晴れのち曇り ときどき溺愛
「春臣。久しぶりだな」

「隆二。久しぶりではないだろ。つい最近会議で会っただろ」

「こういうプライベートでは久しぶりだよ」


 そう言って声を掛けてきたのは先ほど見かけた『本物の進藤隆二』さんだった。その横には甘えるように腕を絡めた『同僚の進藤絵里菜』さんもいる。パーティ会場を歩く美男美女の二人はその場に居るだけでシャンデリアの光が増えた気さえする。二人が兄妹だというのを知っていても見紛うほどの美しいカップルの女性は下坂さんの隣にいる私を見つけると軽く手を振った。

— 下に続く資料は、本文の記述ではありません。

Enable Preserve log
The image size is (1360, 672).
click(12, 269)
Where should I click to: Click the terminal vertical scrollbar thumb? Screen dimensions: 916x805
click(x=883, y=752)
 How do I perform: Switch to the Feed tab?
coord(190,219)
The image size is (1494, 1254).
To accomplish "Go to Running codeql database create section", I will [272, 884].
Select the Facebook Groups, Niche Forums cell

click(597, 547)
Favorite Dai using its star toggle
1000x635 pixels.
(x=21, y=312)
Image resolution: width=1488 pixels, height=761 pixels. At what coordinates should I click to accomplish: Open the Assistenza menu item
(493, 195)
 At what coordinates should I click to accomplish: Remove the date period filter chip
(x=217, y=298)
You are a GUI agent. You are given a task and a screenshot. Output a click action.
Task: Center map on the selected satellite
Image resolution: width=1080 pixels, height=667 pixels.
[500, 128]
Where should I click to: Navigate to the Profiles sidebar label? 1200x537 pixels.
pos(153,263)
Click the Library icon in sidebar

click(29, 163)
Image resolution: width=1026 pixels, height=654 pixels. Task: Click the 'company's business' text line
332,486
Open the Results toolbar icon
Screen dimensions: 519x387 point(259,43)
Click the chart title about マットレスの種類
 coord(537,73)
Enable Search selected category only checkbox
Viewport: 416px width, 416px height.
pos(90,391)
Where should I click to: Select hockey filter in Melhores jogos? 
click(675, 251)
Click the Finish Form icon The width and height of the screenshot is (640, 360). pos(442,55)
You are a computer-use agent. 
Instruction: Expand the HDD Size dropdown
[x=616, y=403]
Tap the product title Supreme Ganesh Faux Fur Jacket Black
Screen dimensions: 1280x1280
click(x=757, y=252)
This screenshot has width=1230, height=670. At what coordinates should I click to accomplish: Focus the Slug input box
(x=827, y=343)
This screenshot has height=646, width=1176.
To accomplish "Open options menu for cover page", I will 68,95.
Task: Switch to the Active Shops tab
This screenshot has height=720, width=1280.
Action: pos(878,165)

「梨佳さん。お疲れ様です。キャー。そのドレス。可愛いです。いつもスーツ姿しか見たことないから新鮮で、春くんも絶対に嬉しいよね。梨佳さんはこんなに可愛いのに恋人もいないのよ。お兄様が梨佳さんと結婚してくれたら、梨佳さんは私のお姉様になるのよね。それがいいわ」


 そういう絵里菜さんはどこのグラビアから出てきたのかと思われるくらいに背中が開いた真っ赤なドレスを着て、銀色のピンヒールを身に着けている。私なら絶対に転ぶと思われるピンヒールも吐き慣れているようで、スニーカーで歩くように優雅に歩いていた。

 首元には大ぶりのダイヤのネックレスが絵里菜さんの可愛らしさを引き立てている。私は…美容師さんの力で少しはマシだけど、絵里菜さんの足元にも及ばない気がした。